I spent the day travelling around collecting bits and pieces for up-coming tasks. I started at Beechcroft to sort out a few emails and collect the truck, then I was off the Blashford Lakes. At Blashford I had a quick look over Ibsley Water and saw the 4 black-necked grebe and ten or so goosander from the Tern Hide. I had gone there to collect some floats for a raft we want to build at Farlington. As some will know we built rafts for common tern at Blashford some years ago and they were very successful, I want to try a raft for little tern at Farlington. The trouble is that whereas rafts for common tern are known to be quiet successful at lots of sites I don’t think anyone has succeeded in getting little tern to nest on rafts, but that is not going to stop us from trying.
Before I left I had a quick look at Ivy Lake and saw my first sand martin of the year, I really must count up where the yearlist is up to. Then it was off to buy some materials and drop off a couple of things at Swanwick Lakes before heading on to Farlington Marshes.
At Farlington it was as cold as ever, with a bitter wind, needless to say the brent geese are all still with us and the overall feel is still very wintery. Despite this the first cattle are due to come onto the Marsh on Friday, of course we need to have grazing to maintain the grassland in good condition. In fact without grazing it would quiet quickly scrub over with brambles and thorn bushes. The cattle graze the spring and summer growth so that the grass is the right length for grazing brent geese and the geese make it even shorter and so just right for nesting lapwing.

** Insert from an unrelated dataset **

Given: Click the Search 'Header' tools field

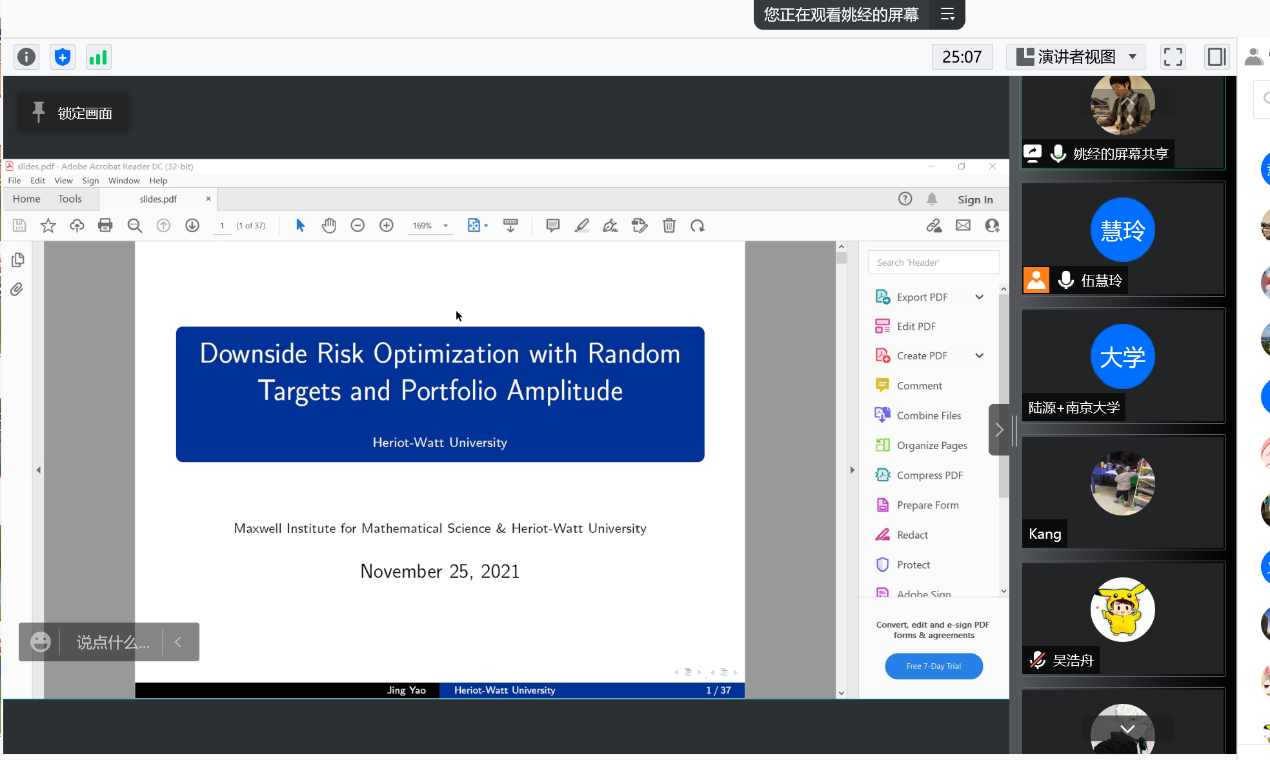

The Hayfield had well over 2000 brent geese in it when I left, as well as the red-breasted goose. I suspect they will go at the end of the week when we are promised a change in the weather, they have already been here a month longer than usual. They are probably not in such good shape as usual for making the first leg of their journey as the grass has not been growing. Let’s hope they have a better time at their stop over areas in Holland and Germany, they need to be in top form before they head up to Siberia in six or so weeks time.